Meet MPT-7B: The Game-Changing Open-Source/Commercially Viable Foundation Model from Mosaic ML

7 min readMay 19, 2023

Start training your custom LLM model today on MosaicML’s platforma

Deploying applications with large language models (LLMs) poses two challenges. Firstly, while LLMs are revolutionizing numerous sectors, the complexity of training and deploying these models has limited accessibility for individuals outside of well-resourced industry labs. For example, a small startup aiming to develop a language-based virtual assistant may face difficulties in acquiring the necessary resources and expertise to effectively deploy a large language model. Secondly, certain open source models are restricted to research purposes and cannot be utilized for commercial applications. This restriction can pose challenges for businesses looking to leverage open source models to build customer-facing applications that require commercial usage rights. This has spurred a wave of activity around open source models, with notable examples including the LLaMA series from Meta, the Pythia series from EleutherAI, the StableLM series from StabilityAI, and the OpenLLaMA model from Berkeley AI Research.

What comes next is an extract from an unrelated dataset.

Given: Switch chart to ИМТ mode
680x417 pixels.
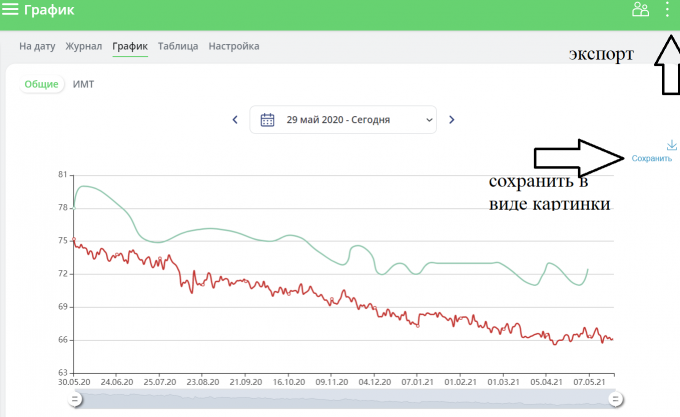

MosaicML’s response to these challenges is the introduction of a new foundation model series, the MPT (MosaicML Pretrained Transformer). This series aims to circumvent the limitations of the existing models, providing a commercially viable, open-source model that equals and often surpasses the capabilities of LLaMA-7B.

Example Application built with open source foundation model

For example, a social media platform can utilize open-source foundation models to develop a domain-specific LLM that enhances content moderation, detects and mitigates harmful or misleading information, and fosters a safer online environment. By leveraging the accessibility and customization options provided by open-source Language Models (LLMs), the platform can incorporate tailored solutions to address specific content challenges, benefiting from the transparency and collaborative development facilitated by the open-source community. This not only ensures cost-efficiency but also promotes a continuous learning process and empowers the platform to proactively address emerging issues, ultimately improving the user experience and community well-being.

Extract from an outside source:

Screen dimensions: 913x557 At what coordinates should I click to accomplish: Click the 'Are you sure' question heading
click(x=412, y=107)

For example, a social media company can fine-tune a foundation model to accurately detect and remove hate speech, thereby fostering a safer and more inclusive online community.

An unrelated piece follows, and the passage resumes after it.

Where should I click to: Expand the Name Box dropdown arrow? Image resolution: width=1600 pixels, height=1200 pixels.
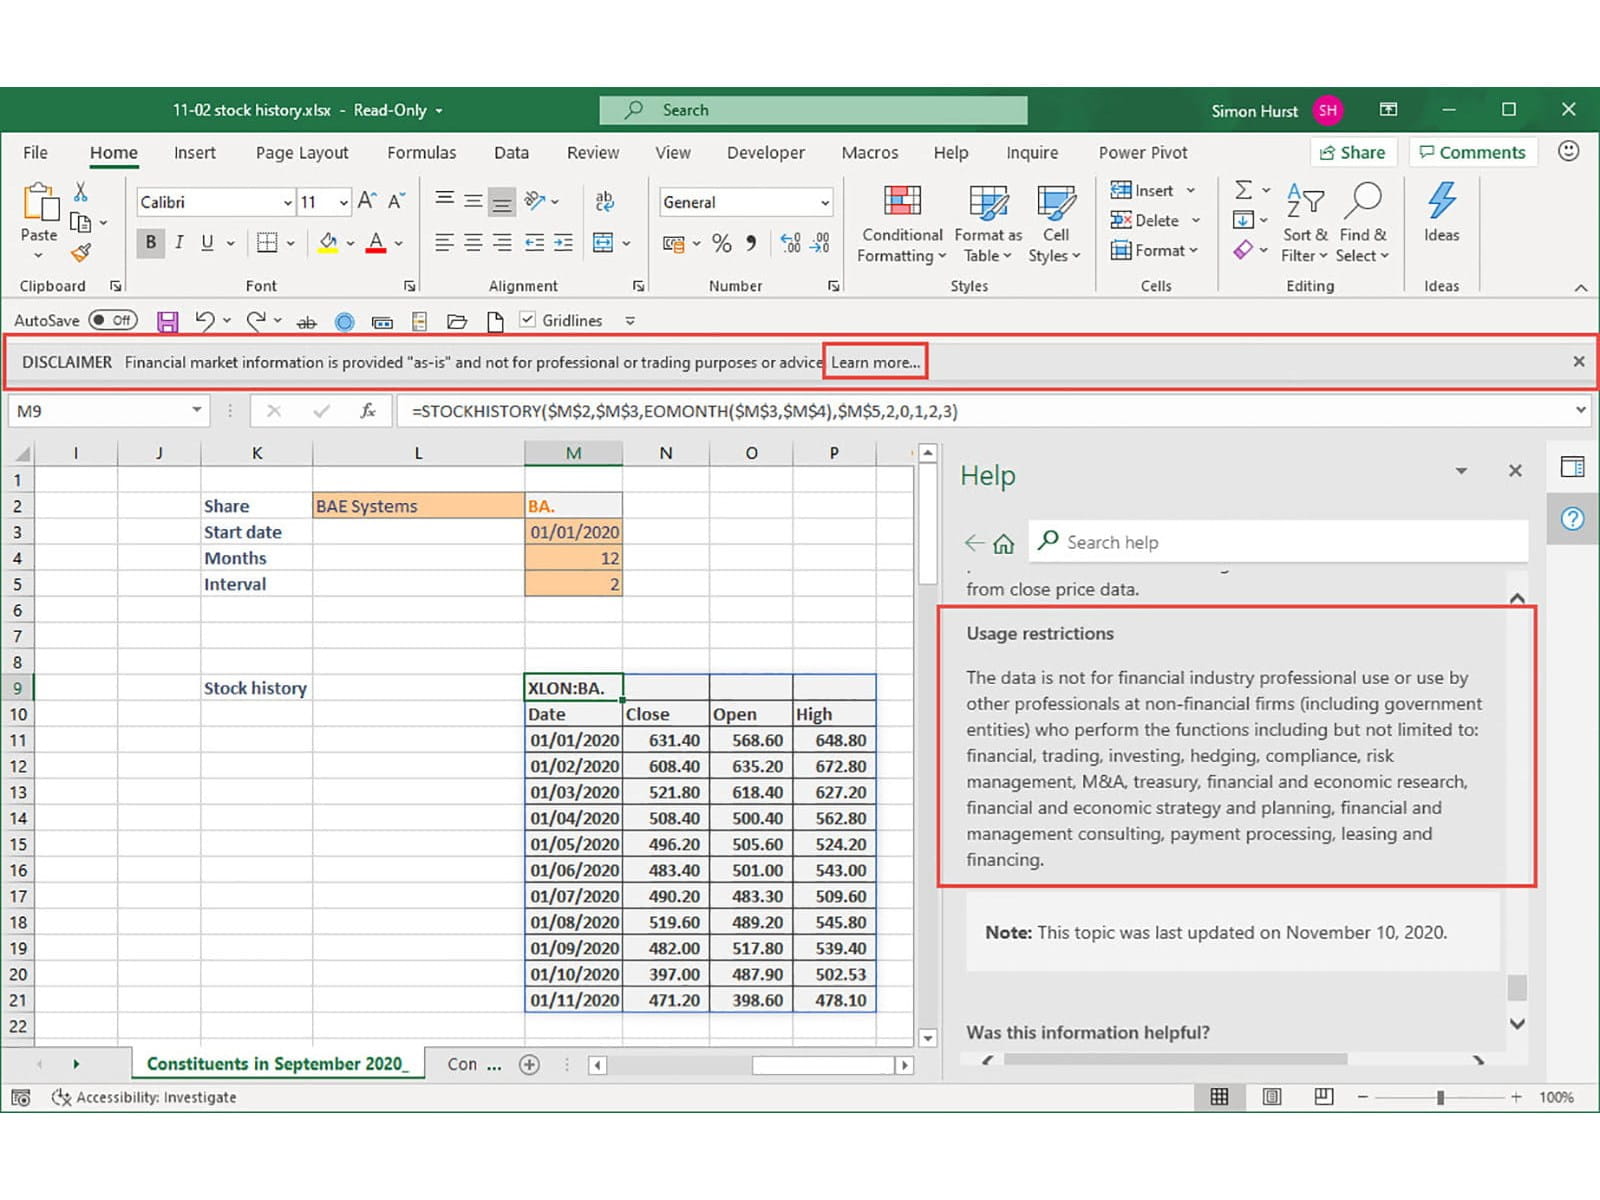point(196,410)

What is Mosaic’s Open source model

MosaicML’s MPT-7B is a transformer-based language model, trained from scratch on a staggering 1 trillion tokens of text and code, is now open source and available for commercial use. Not only does MPT-7B match the quality of models like LLaMA-7B, but it also addresses the existing limitations of other open-source LLMs. The training process for MPT-7B was accomplished within an impressive timeframe of 9.5 days, without any human intervention, on the MosaicML platform. Leveraging their advanced training infrastructure, MPT-7B was trained at a cost of approximately $200,000, representing an extraordinary feat in terms of efficiency and affordability.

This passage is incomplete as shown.